Cogen conducted workshops at Manorhaven for a week, tailoring her curriculum to fit each grade. For example, in her Sticks and Stones act, Cogen uses play-acting to teach children how to recognize different kinds of bullying behavior, allowing them to discover their own behaviors in the various characters depicted, whether “bully, bullied or bystander.” A big part of the program shows kids they don’t have to be passive bystanders, but can “speak up” and become allies, discouraging bullies in the process.
She focuses on the 3 B’s—Bully, Bystander and Bullied—using songs for each “B” to show what they mean, and helping children understand how to recognize and prevent bullying.
“Lyle Cogen brought an energetic and entertaining air to an important educational program at Manorhaven School,” said Bonni Cohen, principal of Manorhaven School. “Her anti-bullying workshops provided a perfect message to start off the school year.”
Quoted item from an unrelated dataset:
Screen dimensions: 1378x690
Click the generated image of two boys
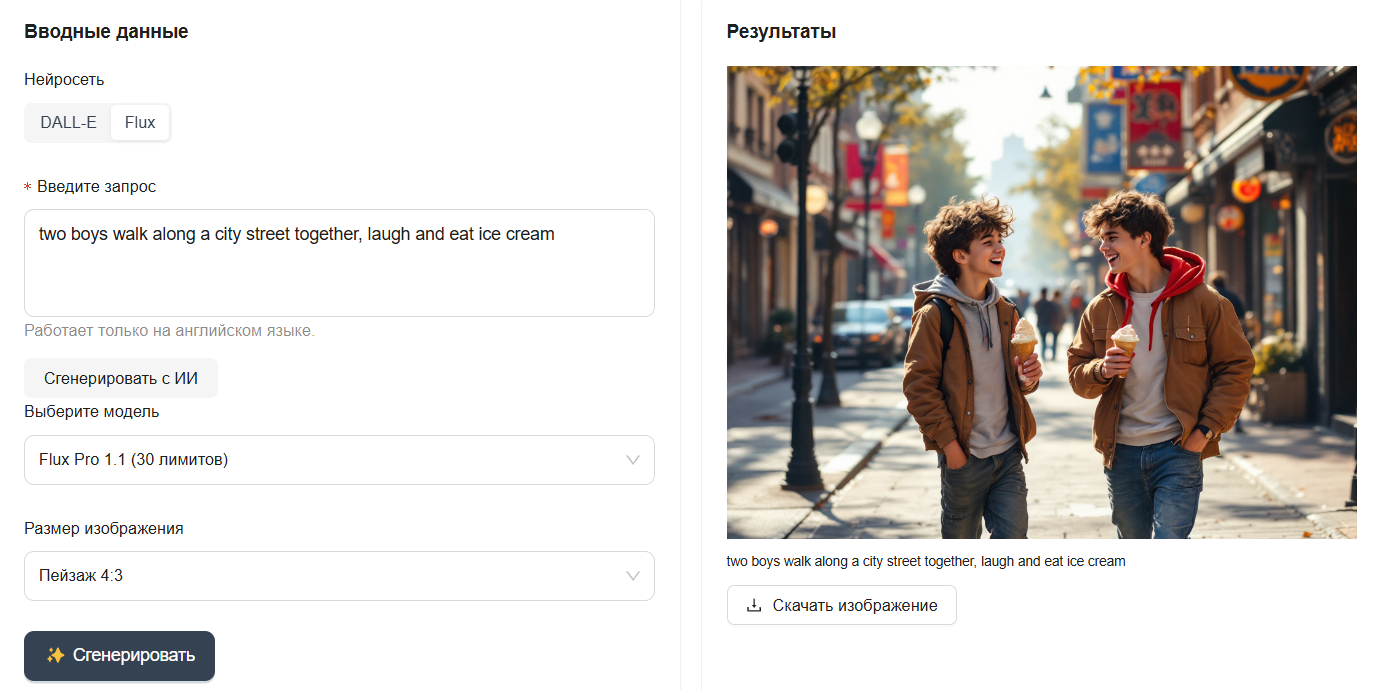click(x=1041, y=302)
Lisa Lockem, cultural arts chair for Manorhaven, was the one who found Cogan and brought the program to the school, believing that teaching through other means than lecture can drive home educational messages to young children. “I thought that a theater-based program would have more meaning for the kids than an auditorium lecture, simply because it is more interactive and allows the kids to be more engaged with the lesson,” said Lockem.
Teachers and students reacted favorably to Cogen’s show and messages, with teachers looking forward to attending the workshops set up for them.
“I liked that Ms. Cogen used new vocabulary and different situations to explain the bullying behavior,” said Lourdes Mergler, a fifth-grade teacher at Manorhaven. “I think this type of message can set a positive tone for the year that we can continue to build on, using Ms. Cogen’s books and music to keep it fresh and engaging.”
“It was amazing; I loved it,” said Dylan Skolnick, a fifth-grade student. “I loved the songs because they were catchy and also helpful to understand the subject.”
Hudson Aarons, a fourth-grader, added, “I think this helped kids understand what to do if they get bullied or see someone else getting bullied and taught them how to be an ally.”